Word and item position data

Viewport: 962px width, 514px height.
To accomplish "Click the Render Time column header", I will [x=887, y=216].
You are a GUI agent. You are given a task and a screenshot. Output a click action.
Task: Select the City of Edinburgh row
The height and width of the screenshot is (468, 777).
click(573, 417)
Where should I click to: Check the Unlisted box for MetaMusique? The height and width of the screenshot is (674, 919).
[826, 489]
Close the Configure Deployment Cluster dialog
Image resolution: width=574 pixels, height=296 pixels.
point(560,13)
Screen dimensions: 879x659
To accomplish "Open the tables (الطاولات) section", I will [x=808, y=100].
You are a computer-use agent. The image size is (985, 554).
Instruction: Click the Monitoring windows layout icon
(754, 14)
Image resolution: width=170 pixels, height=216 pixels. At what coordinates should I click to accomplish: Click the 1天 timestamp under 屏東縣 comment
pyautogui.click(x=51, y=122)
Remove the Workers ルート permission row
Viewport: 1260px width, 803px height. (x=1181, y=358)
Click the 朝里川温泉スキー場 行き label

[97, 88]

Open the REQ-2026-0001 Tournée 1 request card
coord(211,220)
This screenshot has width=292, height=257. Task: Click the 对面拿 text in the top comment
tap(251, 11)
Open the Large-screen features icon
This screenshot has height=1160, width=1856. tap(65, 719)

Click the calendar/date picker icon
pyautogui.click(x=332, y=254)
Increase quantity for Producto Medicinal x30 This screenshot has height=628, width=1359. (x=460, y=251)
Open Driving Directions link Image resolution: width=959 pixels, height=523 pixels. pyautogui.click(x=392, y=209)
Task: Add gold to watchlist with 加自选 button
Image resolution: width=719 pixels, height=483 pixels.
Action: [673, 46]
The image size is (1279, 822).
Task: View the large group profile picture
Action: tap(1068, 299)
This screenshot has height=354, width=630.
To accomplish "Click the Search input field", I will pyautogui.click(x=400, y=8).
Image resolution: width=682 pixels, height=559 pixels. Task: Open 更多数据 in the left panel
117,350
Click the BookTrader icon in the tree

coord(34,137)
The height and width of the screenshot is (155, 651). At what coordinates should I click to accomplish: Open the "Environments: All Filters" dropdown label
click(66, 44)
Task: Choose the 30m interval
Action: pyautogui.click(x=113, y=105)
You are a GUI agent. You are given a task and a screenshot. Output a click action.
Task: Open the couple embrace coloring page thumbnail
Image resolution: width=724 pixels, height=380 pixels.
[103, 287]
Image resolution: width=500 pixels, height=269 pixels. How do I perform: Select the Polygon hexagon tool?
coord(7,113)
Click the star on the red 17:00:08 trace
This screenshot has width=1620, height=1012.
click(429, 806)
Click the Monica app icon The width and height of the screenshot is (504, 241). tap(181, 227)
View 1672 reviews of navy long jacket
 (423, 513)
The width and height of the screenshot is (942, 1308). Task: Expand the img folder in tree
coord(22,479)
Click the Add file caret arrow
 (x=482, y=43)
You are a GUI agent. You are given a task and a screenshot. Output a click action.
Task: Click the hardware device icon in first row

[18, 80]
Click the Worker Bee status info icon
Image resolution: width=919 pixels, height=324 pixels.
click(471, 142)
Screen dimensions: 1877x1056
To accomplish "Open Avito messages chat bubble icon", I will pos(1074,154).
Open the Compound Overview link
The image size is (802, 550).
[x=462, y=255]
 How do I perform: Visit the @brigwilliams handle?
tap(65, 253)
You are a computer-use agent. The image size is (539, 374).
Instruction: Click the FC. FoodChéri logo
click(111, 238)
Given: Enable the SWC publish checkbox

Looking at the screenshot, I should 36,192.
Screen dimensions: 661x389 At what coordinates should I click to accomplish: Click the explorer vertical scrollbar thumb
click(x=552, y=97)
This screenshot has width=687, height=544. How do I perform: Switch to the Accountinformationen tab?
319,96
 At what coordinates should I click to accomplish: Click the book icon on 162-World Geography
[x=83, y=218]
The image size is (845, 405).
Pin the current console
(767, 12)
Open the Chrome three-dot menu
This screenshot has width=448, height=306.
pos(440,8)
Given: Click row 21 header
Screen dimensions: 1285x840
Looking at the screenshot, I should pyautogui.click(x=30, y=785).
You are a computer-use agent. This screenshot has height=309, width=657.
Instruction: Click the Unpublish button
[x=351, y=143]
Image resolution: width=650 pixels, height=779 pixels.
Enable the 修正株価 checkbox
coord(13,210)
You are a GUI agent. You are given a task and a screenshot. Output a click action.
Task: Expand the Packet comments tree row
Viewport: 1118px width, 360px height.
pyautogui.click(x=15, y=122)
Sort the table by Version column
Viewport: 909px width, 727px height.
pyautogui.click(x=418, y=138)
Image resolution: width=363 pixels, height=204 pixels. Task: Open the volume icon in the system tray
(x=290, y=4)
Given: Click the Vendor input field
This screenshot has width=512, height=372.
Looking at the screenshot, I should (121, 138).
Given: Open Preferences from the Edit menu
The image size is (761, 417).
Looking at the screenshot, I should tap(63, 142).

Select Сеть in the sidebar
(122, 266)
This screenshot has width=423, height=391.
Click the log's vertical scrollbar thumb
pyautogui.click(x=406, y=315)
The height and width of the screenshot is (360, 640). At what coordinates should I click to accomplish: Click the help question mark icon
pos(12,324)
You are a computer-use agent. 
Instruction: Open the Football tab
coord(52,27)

◆ WORK TO DO
Give every line of the items above as a JSON list of strings, one string per line, leaving out blank lines.

◆ ANSWER FOR THE TASK
[
  "Viewport: 962px width, 514px height.",
  "To accomplish \"Click the Render Time column header\", I will [x=887, y=216].",
  "You are a GUI agent. You are given a task and a screenshot. Output a click action.",
  "Task: Select the City of Edinburgh row",
  "The height and width of the screenshot is (468, 777).",
  "click(573, 417)",
  "Where should I click to: Check the Unlisted box for MetaMusique? The height and width of the screenshot is (674, 919).",
  "[826, 489]",
  "Close the Configure Deployment Cluster dialog",
  "Image resolution: width=574 pixels, height=296 pixels.",
  "point(560,13)",
  "Screen dimensions: 879x659",
  "To accomplish \"Open the tables (الطاولات) section\", I will [x=808, y=100].",
  "You are a computer-use agent. The image size is (985, 554).",
  "Instruction: Click the Monitoring windows layout icon",
  "(754, 14)",
  "Image resolution: width=170 pixels, height=216 pixels. At what coordinates should I click to accomplish: Click the 1天 timestamp under 屏東縣 comment",
  "pyautogui.click(x=51, y=122)",
  "Remove the Workers ルート permission row",
  "Viewport: 1260px width, 803px height. (x=1181, y=358)",
  "Click the 朝里川温泉スキー場 行き label",
  "[97, 88]",
  "Open the REQ-2026-0001 Tournée 1 request card",
  "coord(211,220)",
  "This screenshot has width=292, height=257. Task: Click the 对面拿 text in the top comment",
  "tap(251, 11)",
  "Open the Large-screen features icon",
  "This screenshot has height=1160, width=1856. tap(65, 719)",
  "Click the calendar/date picker icon",
  "pyautogui.click(x=332, y=254)",
  "Increase quantity for Producto Medicinal x30 This screenshot has height=628, width=1359. (x=460, y=251)",
  "Open Driving Directions link Image resolution: width=959 pixels, height=523 pixels. pyautogui.click(x=392, y=209)",
  "Task: Add gold to watchlist with 加自选 button",
  "Image resolution: width=719 pixels, height=483 pixels.",
  "Action: [673, 46]",
  "The image size is (1279, 822).",
  "Task: View the large group profile picture",
  "Action: tap(1068, 299)",
  "This screenshot has height=354, width=630.",
  "To accomplish \"Click the Search input field\", I will pyautogui.click(x=400, y=8).",
  "Image resolution: width=682 pixels, height=559 pixels. Task: Open 更多数据 in the left panel",
  "117,350",
  "Click the BookTrader icon in the tree",
  "coord(34,137)",
  "The height and width of the screenshot is (155, 651). At what coordinates should I click to accomplish: Open the \"Environments: All Filters\" dropdown label",
  "click(66, 44)",
  "Task: Choose the 30m interval",
  "Action: pyautogui.click(x=113, y=105)",
  "You are a GUI agent. You are given a task and a screenshot. Output a click action.",
  "Task: Open the couple embrace coloring page thumbnail",
  "Image resolution: width=724 pixels, height=380 pixels.",
  "[103, 287]",
  "Image resolution: width=500 pixels, height=269 pixels. How do I perform: Select the Polygon hexagon tool?",
  "coord(7,113)",
  "Click the star on the red 17:00:08 trace",
  "This screenshot has width=1620, height=1012.",
  "click(429, 806)",
  "Click the Monica app icon The width and height of the screenshot is (504, 241). tap(181, 227)",
  "View 1672 reviews of navy long jacket",
  " (423, 513)",
  "The width and height of the screenshot is (942, 1308). Task: Expand the img folder in tree",
  "coord(22,479)",
  "Click the Add file caret arrow",
  " (x=482, y=43)",
  "You are a GUI agent. You are given a task and a screenshot. Output a click action.",
  "Task: Click the hardware device icon in first row",
  "[18, 80]",
  "Click the Worker Bee status info icon",
  "Image resolution: width=919 pixels, height=324 pixels.",
  "click(471, 142)",
  "Screen dimensions: 1877x1056",
  "To accomplish \"Open Avito messages chat bubble icon\", I will pos(1074,154).",
  "Open the Compound Overview link",
  "The image size is (802, 550).",
  "[x=462, y=255]",
  " How do I perform: Visit the @brigwilliams handle?",
  "tap(65, 253)",
  "You are a computer-use agent. The image size is (539, 374).",
  "Instruction: Click the FC. FoodChéri logo",
  "click(111, 238)",
  "Given: Enable the SWC publish checkbox",
  "Looking at the screenshot, I should 36,192.",
  "Screen dimensions: 661x389 At what coordinates should I click to accomplish: Click the explorer vertical scrollbar thumb",
  "click(x=552, y=97)",
  "This screenshot has width=687, height=544. How do I perform: Switch to the Accountinformationen tab?",
  "319,96",
  " At what coordinates should I click to accomplish: Click the book icon on 162-World Geography",
  "[x=83, y=218]",
  "The image size is (845, 405).",
  "Pin the current console",
  "(767, 12)",
  "Open the Chrome three-dot menu",
  "This screenshot has width=448, height=306.",
  "pos(440,8)",
  "Given: Click row 21 header",
  "Screen dimensions: 1285x840",
  "Looking at the screenshot, I should pyautogui.click(x=30, y=785).",
  "You are a computer-use agent. This screenshot has height=309, width=657.",
  "Instruction: Click the Unpublish button",
  "[x=351, y=143]",
  "Image resolution: width=650 pixels, height=779 pixels.",
  "Enable the 修正株価 checkbox",
  "coord(13,210)",
  "You are a GUI agent. You are given a task and a screenshot. Output a click action.",
  "Task: Expand the Packet comments tree row",
  "Viewport: 1118px width, 360px height.",
  "pyautogui.click(x=15, y=122)",
  "Sort the table by Version column",
  "Viewport: 909px width, 727px height.",
  "pyautogui.click(x=418, y=138)",
  "Image resolution: width=363 pixels, height=204 pixels. Task: Open the volume icon in the system tray",
  "(x=290, y=4)",
  "Given: Click the Vendor input field",
  "This screenshot has width=512, height=372.",
  "Looking at the screenshot, I should (121, 138).",
  "Given: Open Preferences from the Edit menu",
  "The image size is (761, 417).",
  "Looking at the screenshot, I should tap(63, 142).",
  "Select Сеть in the sidebar",
  "(122, 266)",
  "This screenshot has width=423, height=391.",
  "Click the log's vertical scrollbar thumb",
  "pyautogui.click(x=406, y=315)",
  "The height and width of the screenshot is (360, 640). At what coordinates should I click to accomplish: Click the help question mark icon",
  "pos(12,324)",
  "You are a computer-use agent. ",
  "Instruction: Open the Football tab",
  "coord(52,27)"
]